The vision here is a high one, but it cannot survive ideology-driven professors who “teach literature as if it were a branch of sociology or political science” (30). To “save literature from the dustbin of mere taste,” bemoans Rozema, “the strategy [of such ideologues] seems to be to reduce literature to an object—an artifact or an instrument—so that it can be approached in a more scientific manner” (37).
At this point, many of my fellow evangelicals will be tempted to argue that the best way to preserve literature is to fight for an extreme form of literalism, where there is a one- to-one correspondence between words and what they signify. Alas, those who seek “literal” meanings in literature, whether fictional or biblical, too often desire themselves to use the work for a utilitarian purpose—whether that purpose be practical or political, consumerist or ideological. Rozema urges us instead to experience the mythic power of literature, both sacred and secular, to transform.
After quoting two numinous passages from Lewis’s science-fiction novel Out of the Silent Planet, Rozema asks what “use” such a fantastical story can have for its reader: “Clearly it is not meant to inform, or to persuade, or merely to entertain. Neither is it some call to action nor a cry of passion. It is not presented as an opinion or a theory. But it does have the power to humble us, to inspire awe, to shape our attitude towards what transcends us, and to cause our spirits to long for our consummation in what is inexpressibly greater than us. That is the meaning of the myth” (97).
Rozema devotes many of his chapters to restoring that sense of awe and longing to our literary encounters with Plato, Lewis, Solzhenitsyn, Wittgenstein, and many others, but I would like to conclude by highlighting one more of his theoretical insights.
Rozema quotes often from Dostoevsky, not just because of the power of his fiction, but because Rozema considers him to be “the first prophet to speak out against the dehumanizing effect of the scientific study of Man. In the midst of the fashionable fervor for the materialist theories of Mill, Darwin, and Marx, Dostoyevsky raises a lone voice of skepticism and warning against the utopian dreams of the scientific socialists” (210).
According to Rozema, it was these scientific socialists who bequeathed to their academic heirs an “‘outside-in’ approach to man”: one that attempts “to discover the natural laws and forces that cause human behavior.” These causes, Rozema continues, “are supposed to be ‘natural’; ‘scientifically viable’ causes—which is as much as to say that reason, choice, and even passion do not ultimately count.” (222).
The ancient writers who bequeathed to us a more divine and humanistic legacy knew better. They believed that our human condition “included the abilities to reason, to be consciously passionate, and to choose.
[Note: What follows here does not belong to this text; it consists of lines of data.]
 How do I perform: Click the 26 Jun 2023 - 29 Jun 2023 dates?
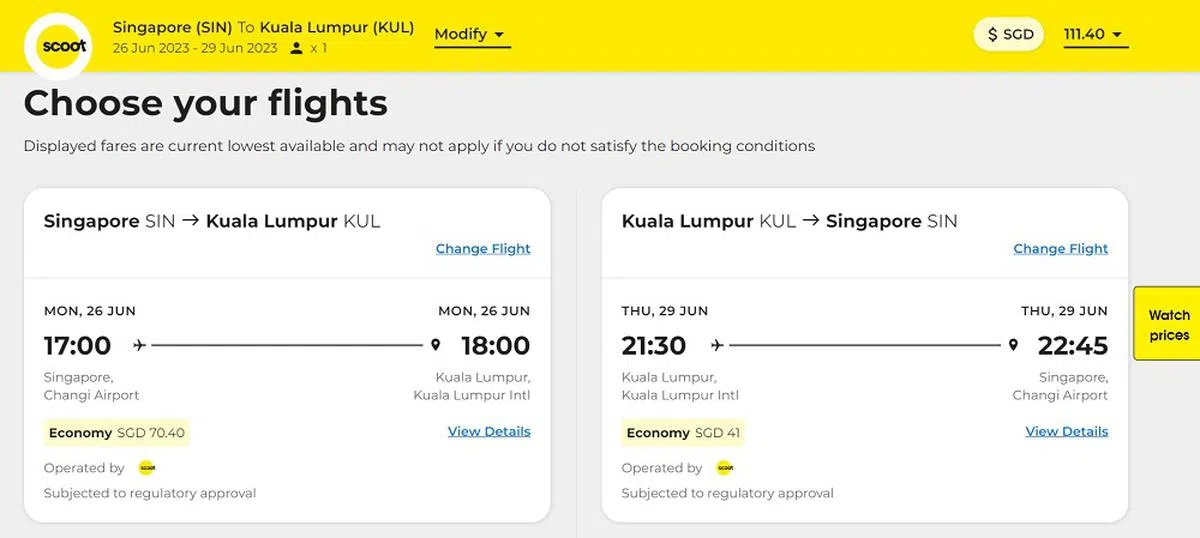195,48
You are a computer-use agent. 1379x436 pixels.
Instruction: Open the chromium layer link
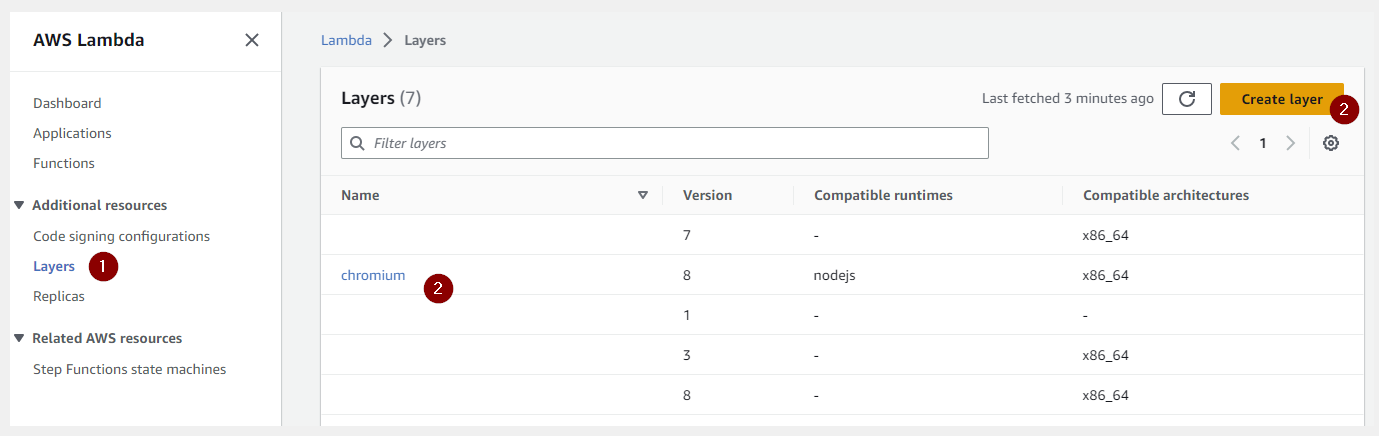(x=373, y=275)

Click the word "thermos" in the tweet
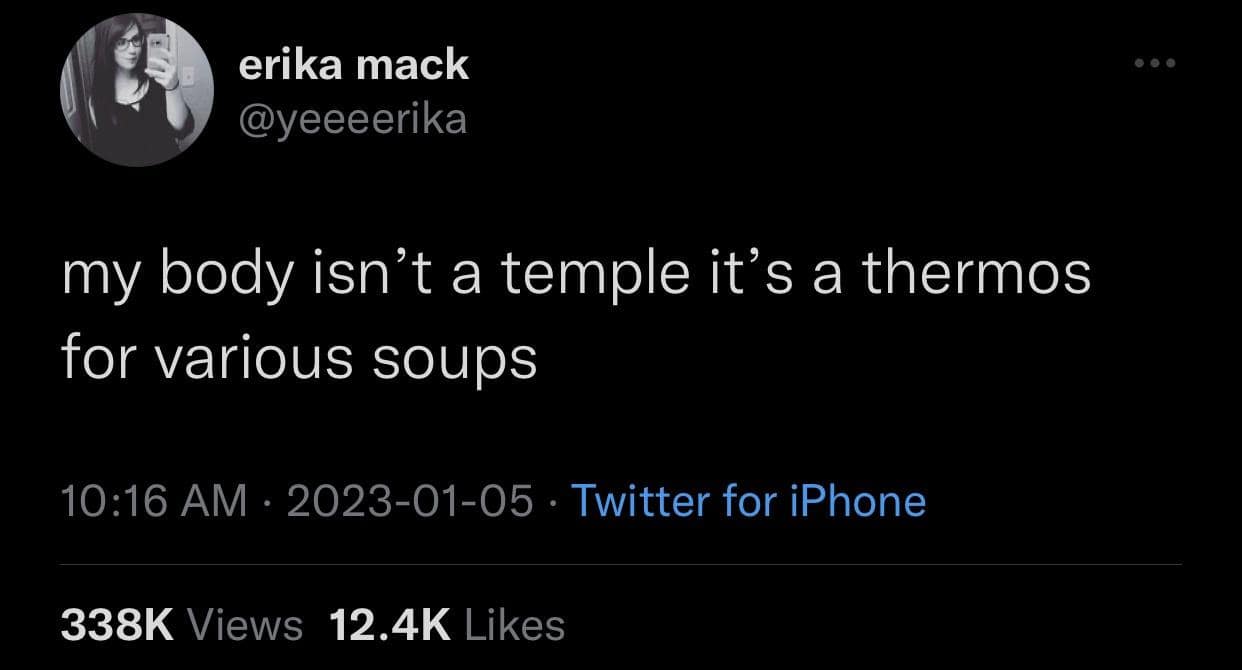point(976,273)
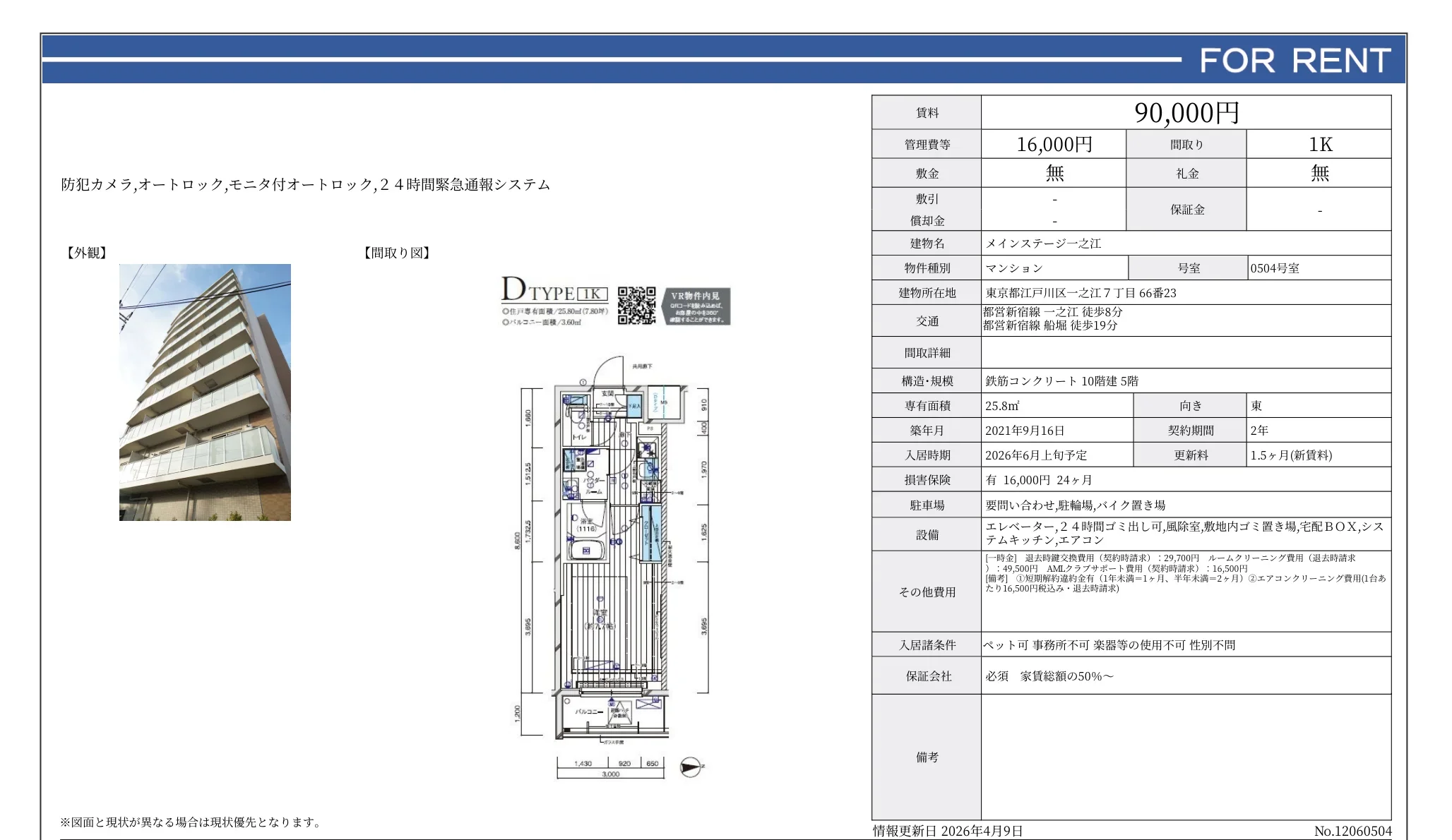Open the 備考 remarks section
This screenshot has width=1452, height=840.
927,757
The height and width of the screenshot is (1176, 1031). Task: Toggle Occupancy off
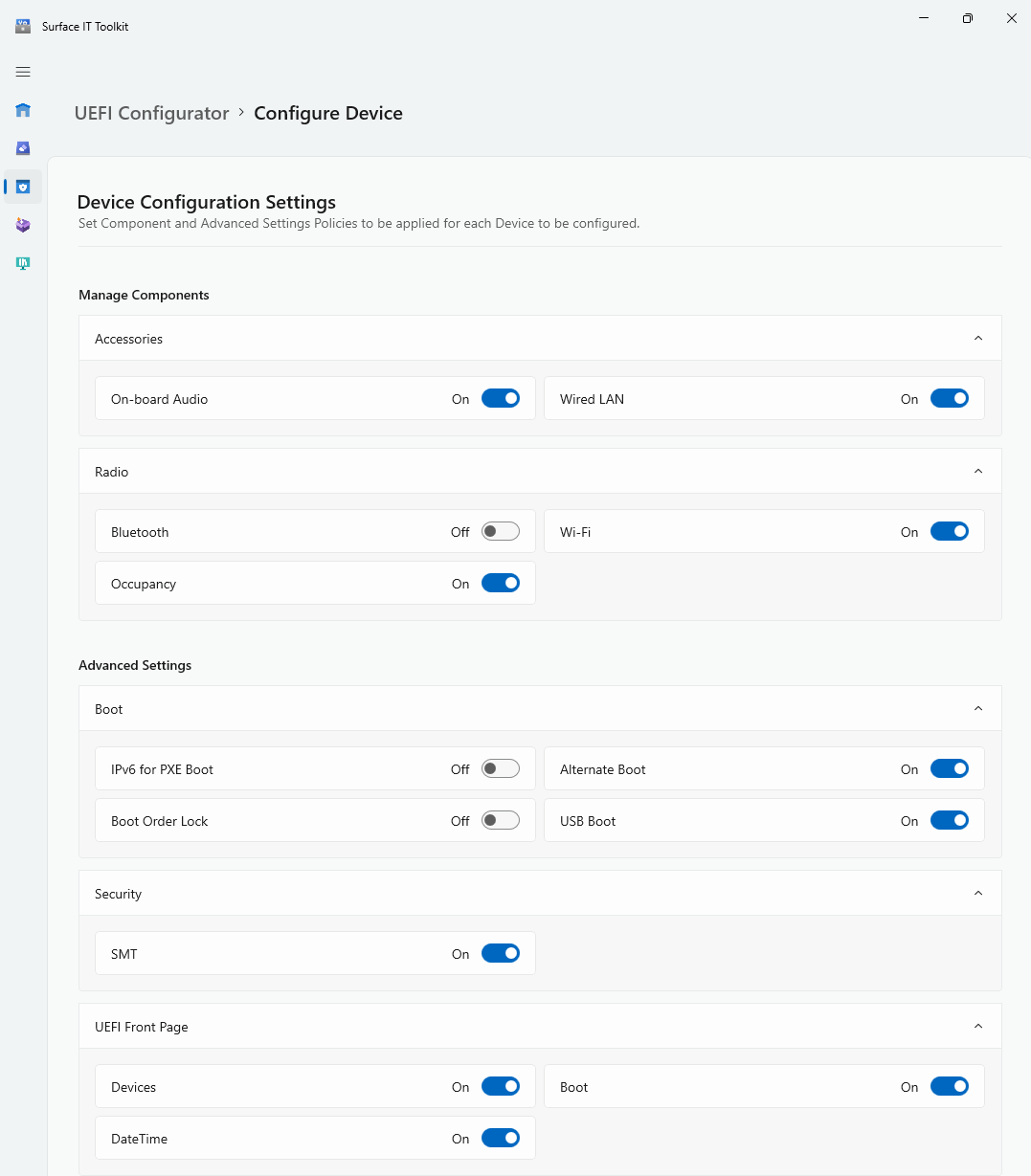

The possibility they had in mind was a life—in fact, a way of life—characterized by well-reasoned, compassionate choices” (350).
If literature and philosophy professors across the nation returned to this at once en-nobled and humble vision of man, if they began again to invite students into a dialogue that truly engaged their reason, their passion, and their will, then I suppose our decaying humanities buildings could not hold the students who would be fighting to enter in.